Special modular forms

In mathematics, a Hilbert modular form is a generalization of modular forms to functions of two or more variables. It is a (complex) analytic function on the m-fold product of upper half-planes $\mathcal{H}$ satisfying a certain kind of functional equation.

==Definition==
Let F be a totally real number field of degree m over the rational field. Let $\sigma_1, \ldots, \sigma_m$ be the real embeddings of F. Through them we have a map

$GL_2(F) \to GL_2(\R)^m$

sending $\gamma$ to $(\sigma_1(\gamma),\ldots,\sigma_m(\gamma).$ Let $\mathcal O_F$ be the ring of integers of F. The group $GL_2^+(\mathcal O_F)$ of matrices with totally positive determinant is called the full Hilbert modular group.
There is a group action of $GL_2^+ (\mathcal O_F)$ on $\mathcal{H}^m$ defined by $\gamma \cdot (z_1, \ldots, z_m) = (\sigma_1(\gamma) z_1, \ldots, \sigma_m(\gamma) z_m)$.

For

$$g = \begin{pmatrix}a & b \\ c & d \end{pmatrix} \in GL_2(\R),$$

define:

$j(g, z) = \det(g)^{-1/2} (cz+d)$

A Hilbert modular form of weight $(k_1,\ldots,k_m)$ is an analytic function on $\mathcal{H}^m$ such that for every $\gamma \in GL_2^+(\mathcal O_F)$

$f(\gamma z) = \prod_{i=1}^m j(\sigma_i(\gamma), z_i)^{k_i} f(z).$

If $F=\mathbb{Q}$ then one has to also add an extra boundedness condition at the cusps; however for larger fields $F$ this condition is automatically satisfied because of Koecher's principle.

==History==

These modular forms, for real quadratic fields, were first treated in the 1901 Göttingen University Habilitationsschrift of Otto Blumenthal.
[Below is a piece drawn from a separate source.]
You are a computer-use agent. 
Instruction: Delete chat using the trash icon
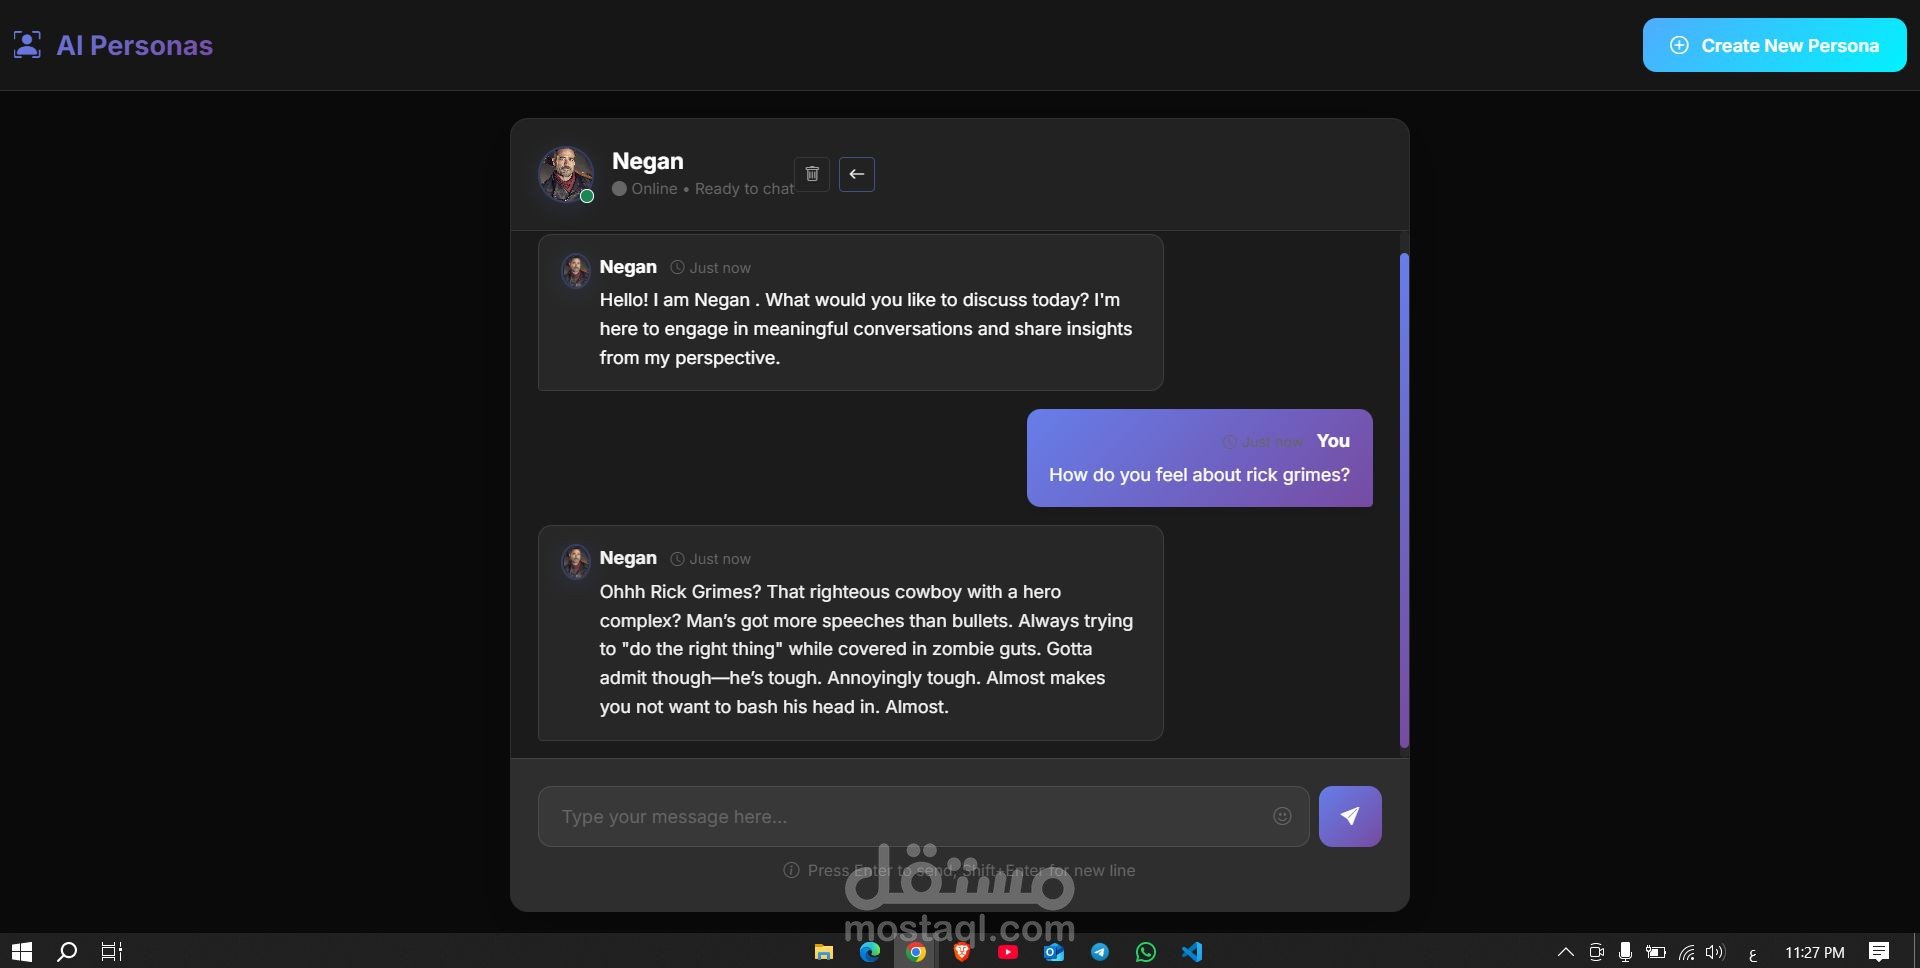pos(812,174)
There he mentions that David Hilbert had considered them initially in work from 1893-4, which remained unpublished. Blumenthal's work was published in 1903. For this reason Hilbert modular forms are now often called Hilbert-Blumenthal modular forms.

The theory remained dormant for some decades; Erich Hecke appealed to it in his early work, but major interest in Hilbert modular forms awaited the development of complex manifold theory.